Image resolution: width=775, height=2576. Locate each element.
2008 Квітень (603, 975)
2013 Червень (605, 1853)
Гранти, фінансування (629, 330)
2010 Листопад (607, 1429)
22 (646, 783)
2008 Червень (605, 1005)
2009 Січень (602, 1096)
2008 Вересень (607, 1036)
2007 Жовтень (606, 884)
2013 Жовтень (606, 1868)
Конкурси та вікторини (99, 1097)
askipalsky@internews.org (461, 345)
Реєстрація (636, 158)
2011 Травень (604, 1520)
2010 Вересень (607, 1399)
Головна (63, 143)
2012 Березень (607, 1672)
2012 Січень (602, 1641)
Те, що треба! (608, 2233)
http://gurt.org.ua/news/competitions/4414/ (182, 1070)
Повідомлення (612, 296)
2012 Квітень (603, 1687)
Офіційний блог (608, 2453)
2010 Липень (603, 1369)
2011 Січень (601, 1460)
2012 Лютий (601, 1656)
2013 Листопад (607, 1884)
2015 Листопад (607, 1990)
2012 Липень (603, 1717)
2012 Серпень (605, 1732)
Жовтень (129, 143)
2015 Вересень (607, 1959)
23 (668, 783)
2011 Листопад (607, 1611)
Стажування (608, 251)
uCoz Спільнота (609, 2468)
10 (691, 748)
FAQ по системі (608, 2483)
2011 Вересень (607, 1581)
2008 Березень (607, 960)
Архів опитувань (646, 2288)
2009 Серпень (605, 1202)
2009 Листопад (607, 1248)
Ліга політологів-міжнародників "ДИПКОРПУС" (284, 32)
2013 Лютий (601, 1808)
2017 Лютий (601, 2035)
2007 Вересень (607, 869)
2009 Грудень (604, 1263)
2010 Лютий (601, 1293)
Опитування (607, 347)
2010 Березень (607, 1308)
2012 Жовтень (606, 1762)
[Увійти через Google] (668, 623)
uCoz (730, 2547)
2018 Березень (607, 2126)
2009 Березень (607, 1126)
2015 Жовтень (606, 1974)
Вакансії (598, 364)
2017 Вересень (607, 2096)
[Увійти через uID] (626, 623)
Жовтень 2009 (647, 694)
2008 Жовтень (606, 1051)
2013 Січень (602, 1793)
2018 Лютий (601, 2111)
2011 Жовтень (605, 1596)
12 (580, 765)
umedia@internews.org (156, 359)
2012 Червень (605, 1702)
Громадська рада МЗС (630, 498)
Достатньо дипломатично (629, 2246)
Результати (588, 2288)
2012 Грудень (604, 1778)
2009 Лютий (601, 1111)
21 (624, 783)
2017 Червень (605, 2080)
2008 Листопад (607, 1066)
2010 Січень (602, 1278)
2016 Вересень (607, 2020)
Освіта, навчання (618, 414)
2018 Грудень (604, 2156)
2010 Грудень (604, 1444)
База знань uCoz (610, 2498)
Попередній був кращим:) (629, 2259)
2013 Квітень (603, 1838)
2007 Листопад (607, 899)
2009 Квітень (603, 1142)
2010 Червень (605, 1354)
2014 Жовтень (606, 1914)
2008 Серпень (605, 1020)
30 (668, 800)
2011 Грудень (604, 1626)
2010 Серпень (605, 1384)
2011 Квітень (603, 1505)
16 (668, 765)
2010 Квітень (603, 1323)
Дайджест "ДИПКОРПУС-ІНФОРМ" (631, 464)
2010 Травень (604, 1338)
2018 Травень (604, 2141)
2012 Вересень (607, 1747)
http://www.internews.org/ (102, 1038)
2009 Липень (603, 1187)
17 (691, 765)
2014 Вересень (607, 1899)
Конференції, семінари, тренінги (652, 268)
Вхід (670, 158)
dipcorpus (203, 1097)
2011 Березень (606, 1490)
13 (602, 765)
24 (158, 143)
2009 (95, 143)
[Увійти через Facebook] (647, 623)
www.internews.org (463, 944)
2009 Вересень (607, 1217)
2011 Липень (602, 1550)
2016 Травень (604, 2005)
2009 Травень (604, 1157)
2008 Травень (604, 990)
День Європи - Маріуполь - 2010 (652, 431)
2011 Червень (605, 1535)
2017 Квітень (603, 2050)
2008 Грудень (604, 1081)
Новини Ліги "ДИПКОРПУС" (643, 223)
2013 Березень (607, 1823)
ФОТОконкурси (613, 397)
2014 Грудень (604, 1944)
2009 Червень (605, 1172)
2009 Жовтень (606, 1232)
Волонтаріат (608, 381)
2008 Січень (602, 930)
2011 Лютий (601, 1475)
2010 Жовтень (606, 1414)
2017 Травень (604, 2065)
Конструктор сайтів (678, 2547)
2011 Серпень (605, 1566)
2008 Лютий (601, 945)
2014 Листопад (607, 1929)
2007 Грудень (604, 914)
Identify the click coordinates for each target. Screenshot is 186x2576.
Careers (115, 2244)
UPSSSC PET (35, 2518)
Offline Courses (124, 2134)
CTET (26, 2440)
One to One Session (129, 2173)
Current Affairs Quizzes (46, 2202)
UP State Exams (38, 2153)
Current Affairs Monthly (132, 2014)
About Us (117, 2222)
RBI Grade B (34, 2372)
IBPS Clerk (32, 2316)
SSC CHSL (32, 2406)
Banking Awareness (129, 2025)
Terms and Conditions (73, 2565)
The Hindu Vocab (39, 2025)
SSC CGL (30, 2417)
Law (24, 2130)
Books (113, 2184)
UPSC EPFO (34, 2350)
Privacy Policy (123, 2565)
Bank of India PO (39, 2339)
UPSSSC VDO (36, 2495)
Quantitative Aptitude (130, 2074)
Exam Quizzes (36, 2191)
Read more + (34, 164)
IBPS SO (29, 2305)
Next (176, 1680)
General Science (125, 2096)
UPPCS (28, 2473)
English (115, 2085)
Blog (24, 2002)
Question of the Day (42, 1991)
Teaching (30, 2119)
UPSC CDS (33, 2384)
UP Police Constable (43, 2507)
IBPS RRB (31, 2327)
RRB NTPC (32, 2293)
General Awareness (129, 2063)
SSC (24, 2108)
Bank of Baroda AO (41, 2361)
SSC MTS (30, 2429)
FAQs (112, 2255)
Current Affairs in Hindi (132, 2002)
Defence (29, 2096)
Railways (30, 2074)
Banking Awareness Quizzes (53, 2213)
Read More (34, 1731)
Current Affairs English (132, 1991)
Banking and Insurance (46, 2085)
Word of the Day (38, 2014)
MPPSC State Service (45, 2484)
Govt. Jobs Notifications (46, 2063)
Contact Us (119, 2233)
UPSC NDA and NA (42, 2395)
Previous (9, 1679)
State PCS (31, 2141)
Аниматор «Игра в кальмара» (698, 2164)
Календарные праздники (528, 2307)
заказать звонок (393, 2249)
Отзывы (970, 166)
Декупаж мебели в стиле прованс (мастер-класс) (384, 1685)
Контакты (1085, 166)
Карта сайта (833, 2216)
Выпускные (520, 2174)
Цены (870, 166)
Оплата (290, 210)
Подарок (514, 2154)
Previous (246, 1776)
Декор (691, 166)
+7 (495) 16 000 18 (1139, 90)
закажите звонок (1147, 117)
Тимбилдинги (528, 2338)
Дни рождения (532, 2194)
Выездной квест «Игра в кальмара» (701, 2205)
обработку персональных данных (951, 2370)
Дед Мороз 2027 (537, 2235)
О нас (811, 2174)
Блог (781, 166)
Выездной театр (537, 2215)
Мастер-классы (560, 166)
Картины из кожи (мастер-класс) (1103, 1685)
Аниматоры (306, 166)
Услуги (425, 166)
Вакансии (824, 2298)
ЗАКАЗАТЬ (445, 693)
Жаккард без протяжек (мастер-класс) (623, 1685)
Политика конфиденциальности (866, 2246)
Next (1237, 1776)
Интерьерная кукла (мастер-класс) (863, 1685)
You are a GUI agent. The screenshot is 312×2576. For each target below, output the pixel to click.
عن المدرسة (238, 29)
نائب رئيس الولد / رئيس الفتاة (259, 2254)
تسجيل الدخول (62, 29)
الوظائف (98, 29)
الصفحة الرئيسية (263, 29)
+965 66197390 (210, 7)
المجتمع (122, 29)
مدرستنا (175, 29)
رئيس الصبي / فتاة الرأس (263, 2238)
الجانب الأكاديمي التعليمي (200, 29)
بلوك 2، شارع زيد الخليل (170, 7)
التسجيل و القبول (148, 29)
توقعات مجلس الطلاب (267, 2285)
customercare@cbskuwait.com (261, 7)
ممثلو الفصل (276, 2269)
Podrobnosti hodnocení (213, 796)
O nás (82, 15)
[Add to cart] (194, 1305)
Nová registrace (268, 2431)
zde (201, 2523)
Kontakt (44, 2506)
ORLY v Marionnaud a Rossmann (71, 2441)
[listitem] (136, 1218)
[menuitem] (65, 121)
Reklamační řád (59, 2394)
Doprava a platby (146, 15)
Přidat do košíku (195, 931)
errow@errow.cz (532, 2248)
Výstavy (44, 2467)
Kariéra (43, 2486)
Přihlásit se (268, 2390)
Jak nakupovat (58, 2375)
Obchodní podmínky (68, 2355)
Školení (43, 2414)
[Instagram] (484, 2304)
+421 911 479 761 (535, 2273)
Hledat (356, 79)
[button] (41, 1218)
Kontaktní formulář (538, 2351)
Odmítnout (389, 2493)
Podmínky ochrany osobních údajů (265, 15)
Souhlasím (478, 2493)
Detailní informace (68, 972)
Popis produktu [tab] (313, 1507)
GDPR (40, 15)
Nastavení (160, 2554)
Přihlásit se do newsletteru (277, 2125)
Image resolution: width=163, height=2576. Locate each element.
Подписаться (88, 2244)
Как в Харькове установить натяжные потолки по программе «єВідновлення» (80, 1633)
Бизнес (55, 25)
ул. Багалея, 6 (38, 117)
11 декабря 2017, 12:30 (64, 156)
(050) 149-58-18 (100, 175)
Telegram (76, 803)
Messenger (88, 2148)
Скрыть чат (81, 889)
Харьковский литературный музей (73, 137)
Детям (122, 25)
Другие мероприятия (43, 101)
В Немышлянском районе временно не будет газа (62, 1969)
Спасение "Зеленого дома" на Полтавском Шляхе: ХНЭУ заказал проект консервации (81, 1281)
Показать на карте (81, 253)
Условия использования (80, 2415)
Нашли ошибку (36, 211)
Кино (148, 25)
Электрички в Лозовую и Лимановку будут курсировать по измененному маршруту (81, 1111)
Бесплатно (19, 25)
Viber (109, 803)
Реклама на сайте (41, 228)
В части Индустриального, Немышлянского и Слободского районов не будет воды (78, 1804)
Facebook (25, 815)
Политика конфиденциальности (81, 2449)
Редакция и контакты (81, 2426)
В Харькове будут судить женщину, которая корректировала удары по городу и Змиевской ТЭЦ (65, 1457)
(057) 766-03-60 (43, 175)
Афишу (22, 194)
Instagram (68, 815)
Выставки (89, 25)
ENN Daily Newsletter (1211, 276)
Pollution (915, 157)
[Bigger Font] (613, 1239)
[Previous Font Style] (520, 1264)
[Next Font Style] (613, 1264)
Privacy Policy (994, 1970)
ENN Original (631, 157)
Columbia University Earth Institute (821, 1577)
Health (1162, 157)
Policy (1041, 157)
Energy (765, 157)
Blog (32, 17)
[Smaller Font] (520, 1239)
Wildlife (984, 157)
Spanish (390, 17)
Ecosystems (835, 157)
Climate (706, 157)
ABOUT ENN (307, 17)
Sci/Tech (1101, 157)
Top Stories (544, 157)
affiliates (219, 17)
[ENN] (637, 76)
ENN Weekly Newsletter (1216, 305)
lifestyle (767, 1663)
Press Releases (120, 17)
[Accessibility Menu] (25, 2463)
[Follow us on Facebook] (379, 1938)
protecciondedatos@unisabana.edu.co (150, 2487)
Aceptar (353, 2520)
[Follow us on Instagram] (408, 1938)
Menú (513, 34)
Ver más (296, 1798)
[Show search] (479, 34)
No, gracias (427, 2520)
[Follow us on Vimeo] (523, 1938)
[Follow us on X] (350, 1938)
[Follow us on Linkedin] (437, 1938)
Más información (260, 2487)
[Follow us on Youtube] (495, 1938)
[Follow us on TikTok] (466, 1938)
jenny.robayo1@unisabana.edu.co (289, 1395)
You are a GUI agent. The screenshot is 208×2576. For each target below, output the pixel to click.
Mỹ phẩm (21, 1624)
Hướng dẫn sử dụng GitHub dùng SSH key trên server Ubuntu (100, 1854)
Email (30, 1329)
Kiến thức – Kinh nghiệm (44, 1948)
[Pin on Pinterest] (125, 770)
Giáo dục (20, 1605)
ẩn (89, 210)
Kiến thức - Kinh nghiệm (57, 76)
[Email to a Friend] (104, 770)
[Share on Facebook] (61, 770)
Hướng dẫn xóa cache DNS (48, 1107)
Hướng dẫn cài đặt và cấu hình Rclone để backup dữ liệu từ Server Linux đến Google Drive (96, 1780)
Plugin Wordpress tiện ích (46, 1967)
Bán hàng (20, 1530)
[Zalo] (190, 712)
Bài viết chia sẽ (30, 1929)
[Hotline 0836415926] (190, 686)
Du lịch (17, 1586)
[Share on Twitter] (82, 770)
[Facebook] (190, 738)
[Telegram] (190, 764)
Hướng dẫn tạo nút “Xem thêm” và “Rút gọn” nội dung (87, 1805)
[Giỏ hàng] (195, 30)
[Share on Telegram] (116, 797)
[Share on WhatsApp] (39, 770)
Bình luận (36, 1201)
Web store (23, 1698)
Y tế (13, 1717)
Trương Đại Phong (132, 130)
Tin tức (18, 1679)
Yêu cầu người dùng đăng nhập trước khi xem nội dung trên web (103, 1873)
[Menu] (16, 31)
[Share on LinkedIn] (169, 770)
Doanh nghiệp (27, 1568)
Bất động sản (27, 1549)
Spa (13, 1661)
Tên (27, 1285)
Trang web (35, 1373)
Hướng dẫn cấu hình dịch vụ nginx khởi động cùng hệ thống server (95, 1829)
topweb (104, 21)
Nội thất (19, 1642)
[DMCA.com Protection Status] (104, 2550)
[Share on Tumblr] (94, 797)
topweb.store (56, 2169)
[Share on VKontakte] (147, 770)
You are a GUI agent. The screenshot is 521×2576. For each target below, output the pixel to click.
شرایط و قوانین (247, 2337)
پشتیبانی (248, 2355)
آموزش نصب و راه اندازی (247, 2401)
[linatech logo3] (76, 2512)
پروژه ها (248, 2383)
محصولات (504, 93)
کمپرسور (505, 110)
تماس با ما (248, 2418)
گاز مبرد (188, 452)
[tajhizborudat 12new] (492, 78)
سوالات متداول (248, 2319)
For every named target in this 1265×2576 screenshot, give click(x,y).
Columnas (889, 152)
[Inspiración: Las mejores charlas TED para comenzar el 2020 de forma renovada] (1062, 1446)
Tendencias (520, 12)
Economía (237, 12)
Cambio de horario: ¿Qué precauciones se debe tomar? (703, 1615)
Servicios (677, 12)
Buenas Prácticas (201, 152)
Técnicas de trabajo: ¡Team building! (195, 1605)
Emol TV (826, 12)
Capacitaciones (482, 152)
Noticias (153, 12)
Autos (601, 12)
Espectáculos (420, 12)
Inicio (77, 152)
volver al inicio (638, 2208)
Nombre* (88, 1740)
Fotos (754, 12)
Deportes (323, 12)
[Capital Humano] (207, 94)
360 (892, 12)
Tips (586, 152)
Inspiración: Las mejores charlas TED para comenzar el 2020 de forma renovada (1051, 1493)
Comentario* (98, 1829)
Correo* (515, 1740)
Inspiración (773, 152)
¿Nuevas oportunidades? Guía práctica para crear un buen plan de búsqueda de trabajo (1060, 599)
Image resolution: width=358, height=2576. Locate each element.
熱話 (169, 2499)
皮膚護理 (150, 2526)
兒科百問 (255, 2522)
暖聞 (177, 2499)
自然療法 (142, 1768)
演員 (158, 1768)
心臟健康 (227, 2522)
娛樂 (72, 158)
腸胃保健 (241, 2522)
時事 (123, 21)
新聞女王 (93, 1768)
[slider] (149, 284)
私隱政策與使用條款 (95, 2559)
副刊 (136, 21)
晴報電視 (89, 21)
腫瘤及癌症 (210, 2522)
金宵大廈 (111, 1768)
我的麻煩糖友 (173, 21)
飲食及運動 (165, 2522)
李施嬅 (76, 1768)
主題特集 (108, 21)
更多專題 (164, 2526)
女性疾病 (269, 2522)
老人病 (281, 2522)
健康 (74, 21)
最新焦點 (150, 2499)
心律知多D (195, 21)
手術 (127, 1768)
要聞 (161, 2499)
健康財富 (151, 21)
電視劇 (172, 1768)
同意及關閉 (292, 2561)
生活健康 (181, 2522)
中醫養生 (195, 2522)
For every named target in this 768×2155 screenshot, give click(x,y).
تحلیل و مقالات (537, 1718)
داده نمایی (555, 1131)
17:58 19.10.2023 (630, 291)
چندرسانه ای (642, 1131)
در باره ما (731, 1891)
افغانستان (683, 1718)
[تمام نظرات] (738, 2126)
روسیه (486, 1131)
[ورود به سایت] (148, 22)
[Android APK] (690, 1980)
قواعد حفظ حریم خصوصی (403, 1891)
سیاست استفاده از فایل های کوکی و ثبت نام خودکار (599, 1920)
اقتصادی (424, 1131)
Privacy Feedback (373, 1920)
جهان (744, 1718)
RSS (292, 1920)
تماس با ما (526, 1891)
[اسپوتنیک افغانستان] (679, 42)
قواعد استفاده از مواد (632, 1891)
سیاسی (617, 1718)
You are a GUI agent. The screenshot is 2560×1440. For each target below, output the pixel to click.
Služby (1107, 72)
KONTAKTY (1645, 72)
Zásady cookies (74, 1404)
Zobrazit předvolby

## WHAT IS EXPECTED
Given the records above, restate word for word only the lines starting at the one with "李施嬅 (76, 1768)" and ending at the one with "[ورود به سایت] (148, 22)".

## COMPLETED EXERCISE
李施嬅 (76, 1768)
主題特集 (108, 21)
更多專題 (164, 2526)
女性疾病 (269, 2522)
老人病 (281, 2522)
健康 (74, 21)
最新焦點 (150, 2499)
心律知多D (195, 21)
手術 (127, 1768)
要聞 (161, 2499)
健康財富 (151, 21)
電視劇 (172, 1768)
同意及關閉 (292, 2561)
生活健康 (181, 2522)
中醫養生 (195, 2522)
For every named target in this 768×2155 screenshot, give click(x,y).
تحلیل و مقالات (537, 1718)
داده نمایی (555, 1131)
17:58 19.10.2023 (630, 291)
چندرسانه ای (642, 1131)
در باره ما (731, 1891)
افغانستان (683, 1718)
[تمام نظرات] (738, 2126)
روسیه (486, 1131)
[ورود به سایت] (148, 22)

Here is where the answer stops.